Directory Array Example
#!/bin/bash
##
## Example of passing strings as input to tasks in a job array.
##
#SBATCH --account=group-rci
#SBATCH --partition=test
#SBATCH --cpus-per-task=1
#SBATCH --mem=1G
#SBATCH --time=0-00:01:00
#SBATCH --job-name=find-files
## %A is the slurm job number, and %a is the array number within the job.
## %x is the job name.
#SBATCH --output=log/%x-%A-%3a.out
#SBATCH --error=log/%x-%A-%3a.err
# Define where the files are located and what their file extension is.

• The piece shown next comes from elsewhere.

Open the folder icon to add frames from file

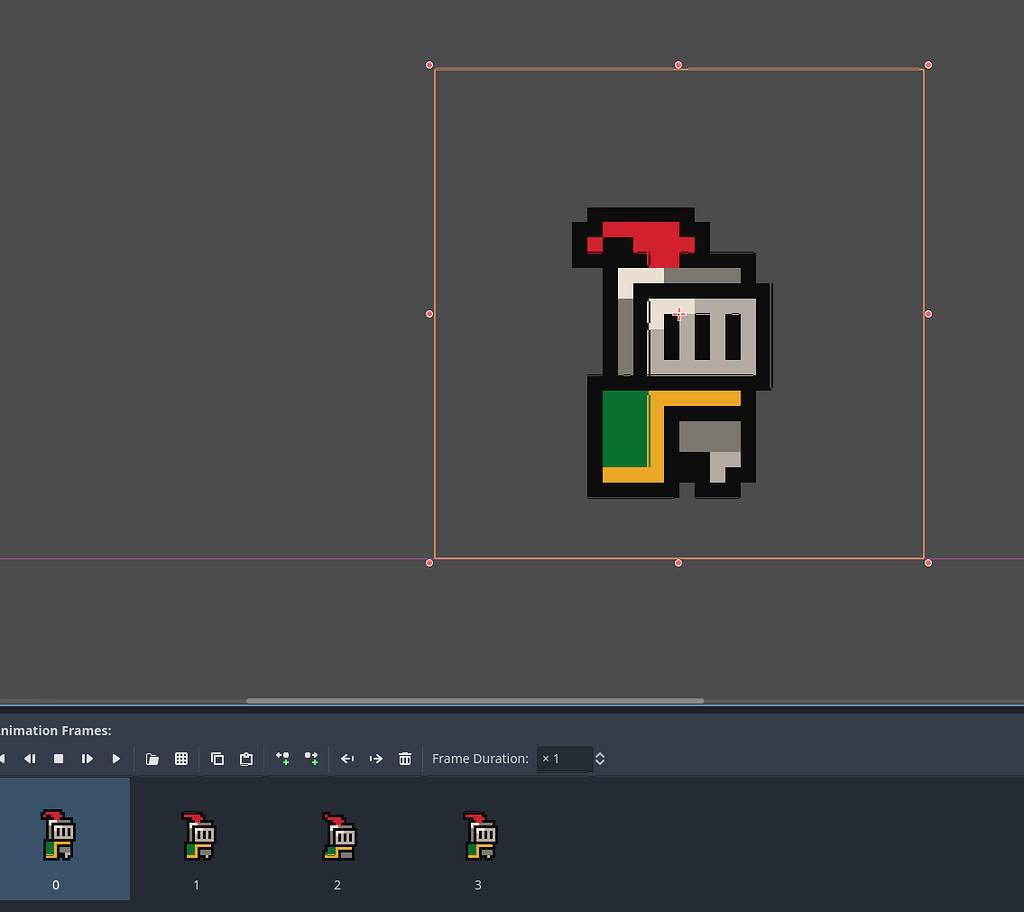152,759

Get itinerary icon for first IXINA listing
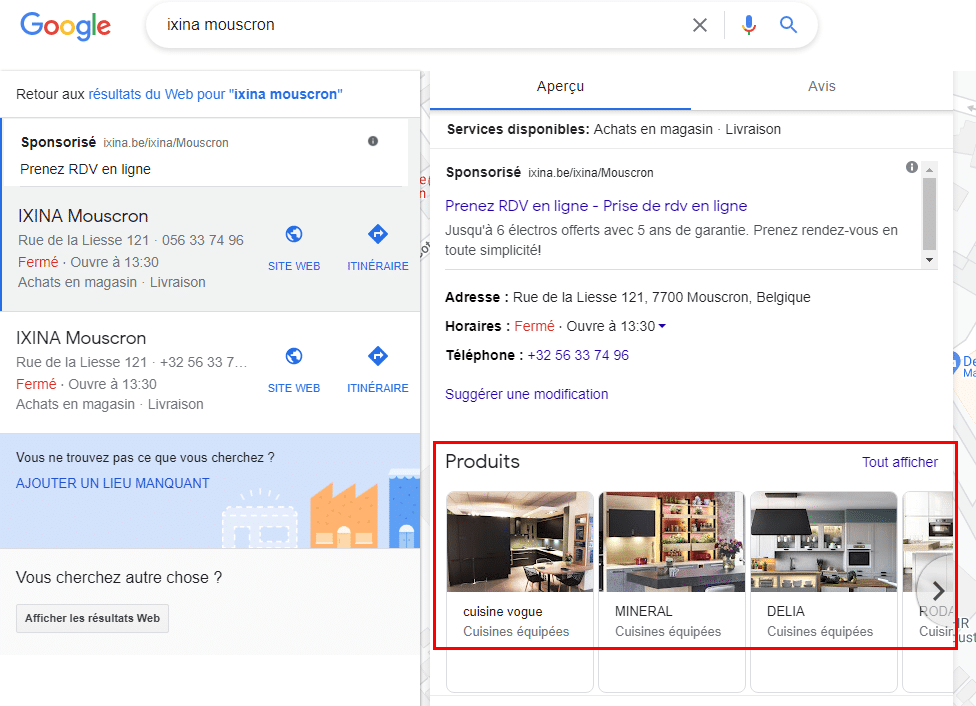tap(378, 235)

TOPLEVEL_DATA_DIRECTORY="./"
FILE_EXT=".txt"
# Find the files.
# The `find` command recursively searches through all files and folders inside
# the TOPLEVEL_DATA_DIRECTORY to find all files that end with the desired FILE_EXT.
# `find` returns a list of the file paths. `readarray` is used to conver that list
# strings into a bash array, which we can then index into to get the individual file paths.
readarray -t files < <(find "${TOPLEVEL_DATA_DIRECTORY}" -type f -name "*${FILE_EXT}")
# Print out which node we are running on. Each job in an array might run on
# a different node.
echo "Hello from $(hostname)."
# Print the content of the input file.
# ${SLURM_ARRAY_TASK_ID} is the job array number set by slurm (0, 1, or 2, in this example).
# To access the file path at a particular index in the files array, we index
# into the array using ${SLURM_ARRAY_TASK_ID}.
cat "${files[${SLURM_ARRAY_TASK_ID}]}"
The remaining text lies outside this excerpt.